BEGIN
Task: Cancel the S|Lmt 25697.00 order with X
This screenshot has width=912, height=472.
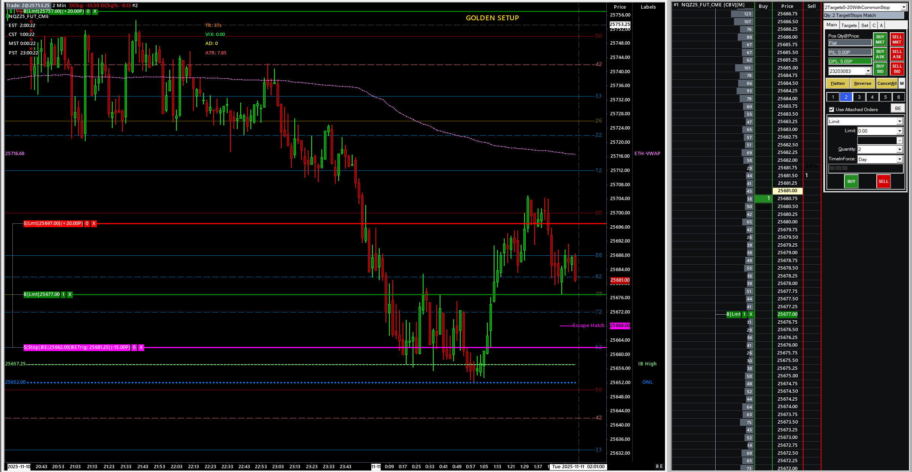Action: [94, 223]
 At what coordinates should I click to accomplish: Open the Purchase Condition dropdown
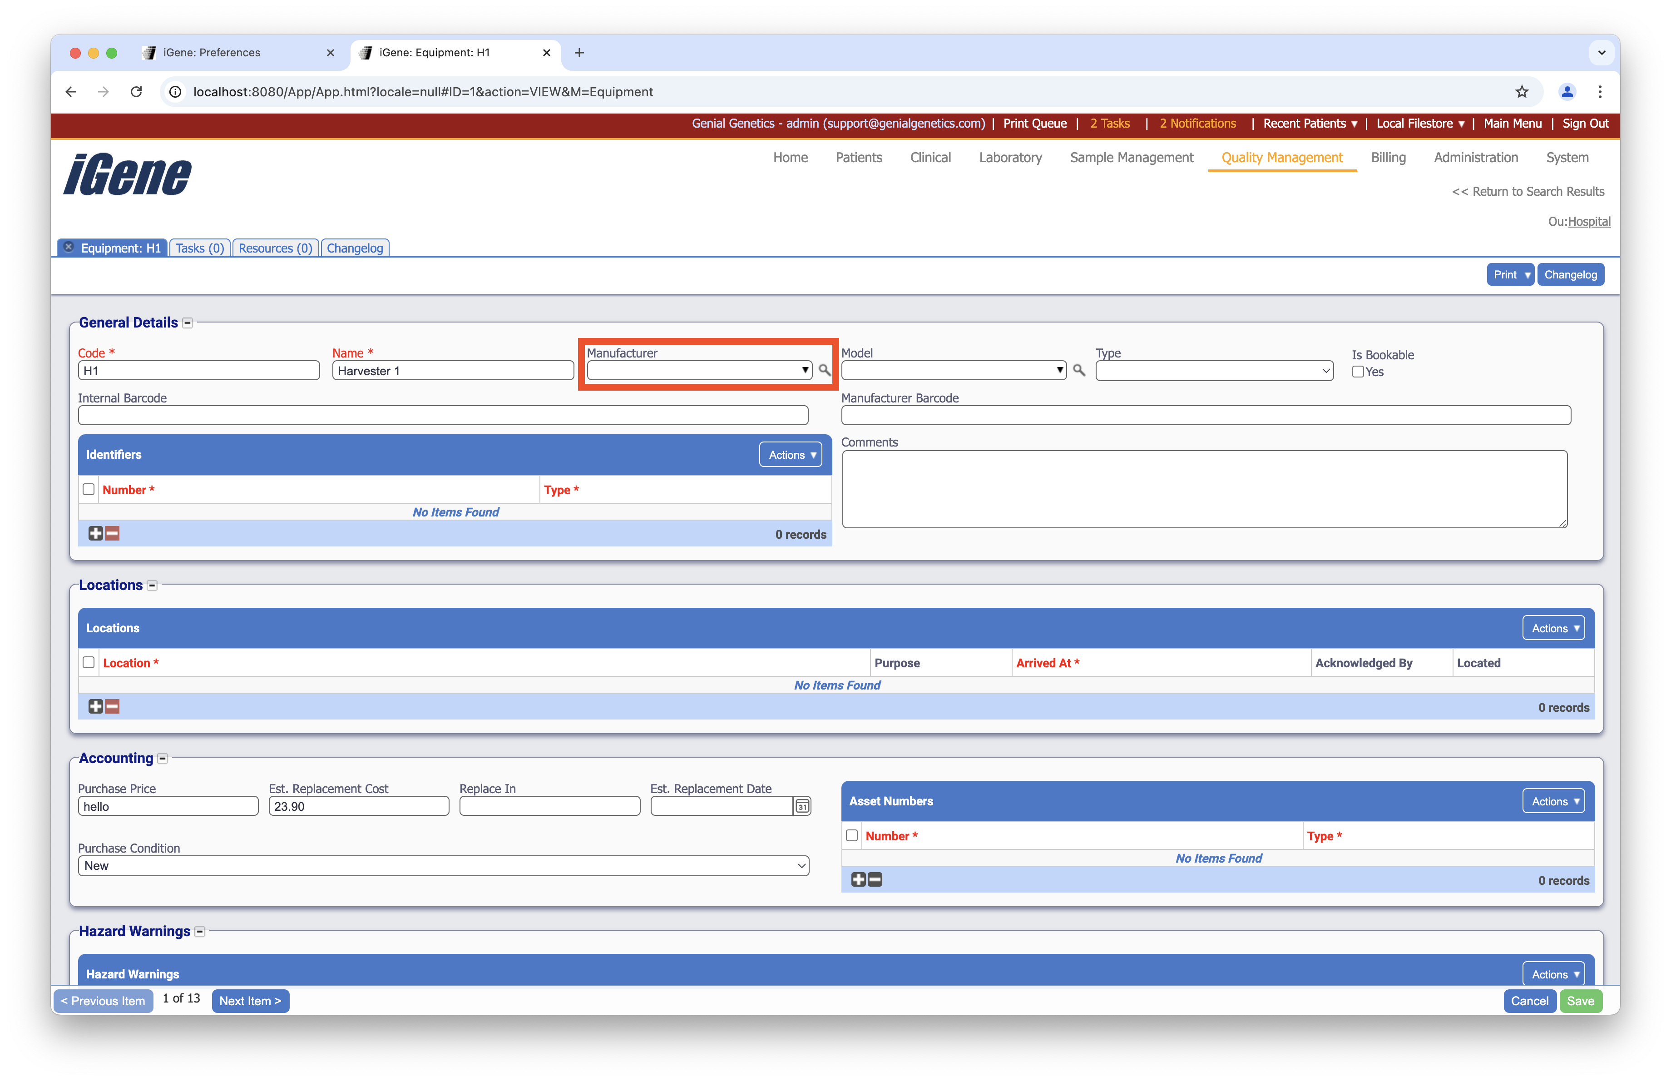(x=443, y=866)
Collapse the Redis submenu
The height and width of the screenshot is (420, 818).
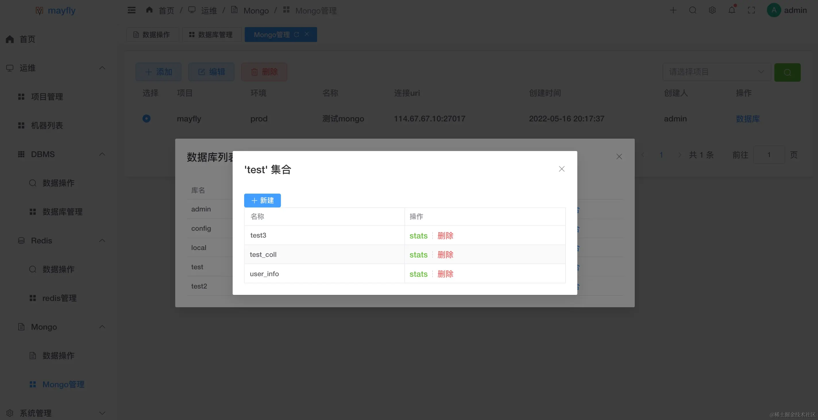pos(102,240)
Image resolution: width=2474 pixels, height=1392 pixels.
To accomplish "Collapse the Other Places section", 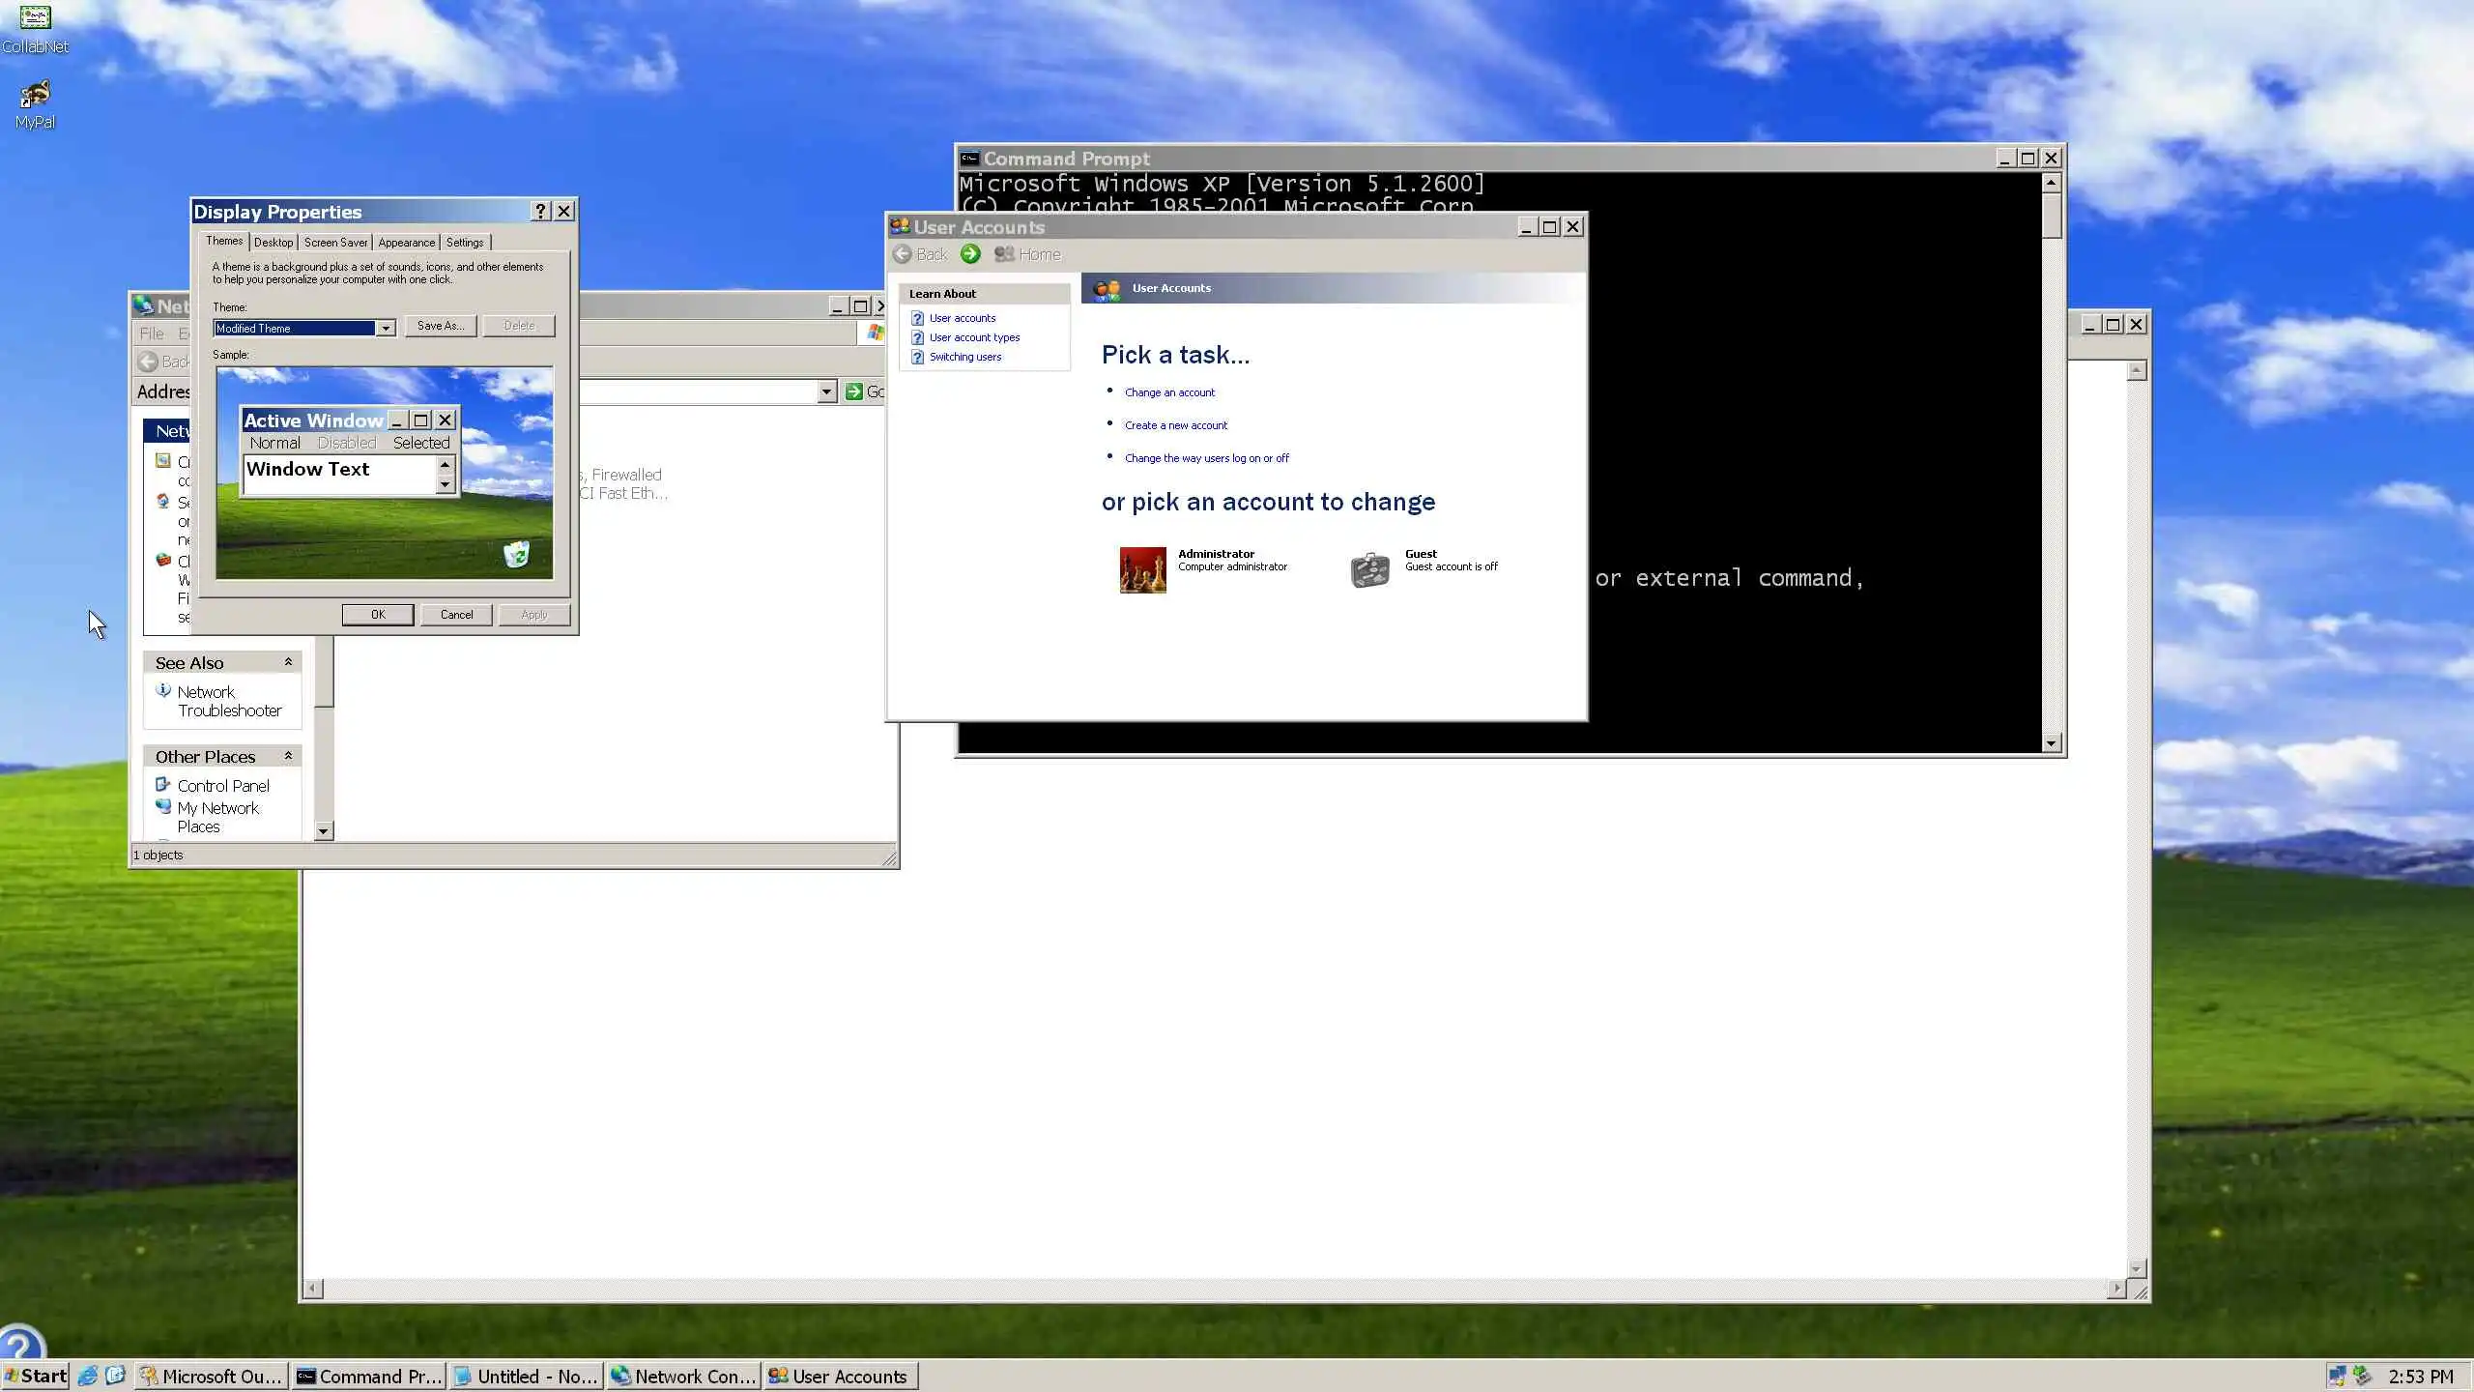I will point(288,756).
END
- [Exercise prompt]: Print, exactly, each line above from the one with "At what coordinates" to the one with "Image resolution: width=2474", end lines included. Leave pictures out of it.

- [Task solution]:
 At what coordinates should I click to accomplish: Open the Purchase Condition dropdown
(x=443, y=866)
Collapse the Redis submenu
The height and width of the screenshot is (420, 818).
pos(102,240)
Image resolution: width=2474 pixels, height=1392 pixels.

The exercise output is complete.